That process is repeated millions of times across a massive catalogue of items of varying shapes and sizes, and it can’t easily be automated. Right now, there isn’t a robot versatile enough to manipulate any item that may come into a warehouse and then scan it.

The solution? Augment or even eliminate the barcode. Or, better still, eliminate the reliance on awkward and inefficient manual item identification altogether.

That’s what Amazon is researching using multimodal identification, or MMID. This process uses multiple modalities of information — for example, extracting the appearance and dimensions of an item from an image of that item — to automate identification.

An exterior view of the MMID process

The project is already proving its worth in fulfillment centers in Hamburg and Barcelona, where it’s being used on conveyor belts to flag trays with what Amazon calls virtual-physical mismatches — instances where the items in a tray don’t match the ones listed by the inventory system. While such mismatches are rare, at Amazon’s scale, they add up.

Amazon in Berlin

The customer-obsessed science produced by teams in Berlin is integrated in several Amazon products and services, including retail, Alexa, robotics, and more.

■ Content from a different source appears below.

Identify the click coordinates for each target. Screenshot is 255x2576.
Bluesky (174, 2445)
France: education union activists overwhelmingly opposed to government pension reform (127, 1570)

“Our north star vision is to use this in robotic manipulation” says Nontas Antonakos, an applied science manager in Amazon’s computer vision group in Berlin who led the MMID team when the concept was initially conceptualized and deployed. “Solving this problem, so robots can pick up items and process them without needing to find and scan a barcode, is fundamental. It will help us get packages to customers more quickly and accurately. And MMID is a cornerstone for achieving this.”

Developing MMID

The team wanted to start by teaching an algorithm to match an item with its photograph. But there hadn’t been a consistent effort to take images of items as they appeared in fulfillment centers, so training data wasn’t available. The first step was simply to take pictures of products as they moved along conveyor belts in fulfillment centers, building up a library of images.

It was a big leap for us. We realized we had something worth investing in.

Each image was then translated into a descriptive list of numbers, or a vector. The item’s dimensions also became a vector. Researchers then developed machine learning algorithms to extract those vectors and to match them with the corresponding vectors of candidate items. Leveraging the power of deep learning, the team was pleasantly surprised to see match rates of 75% to 80% from the initial experiments.

“It was a big leap for us,” says Antonakos. “We realized we had something worth investing in.” After extensive scientific investments, MMID currently achieves match rates near 99%.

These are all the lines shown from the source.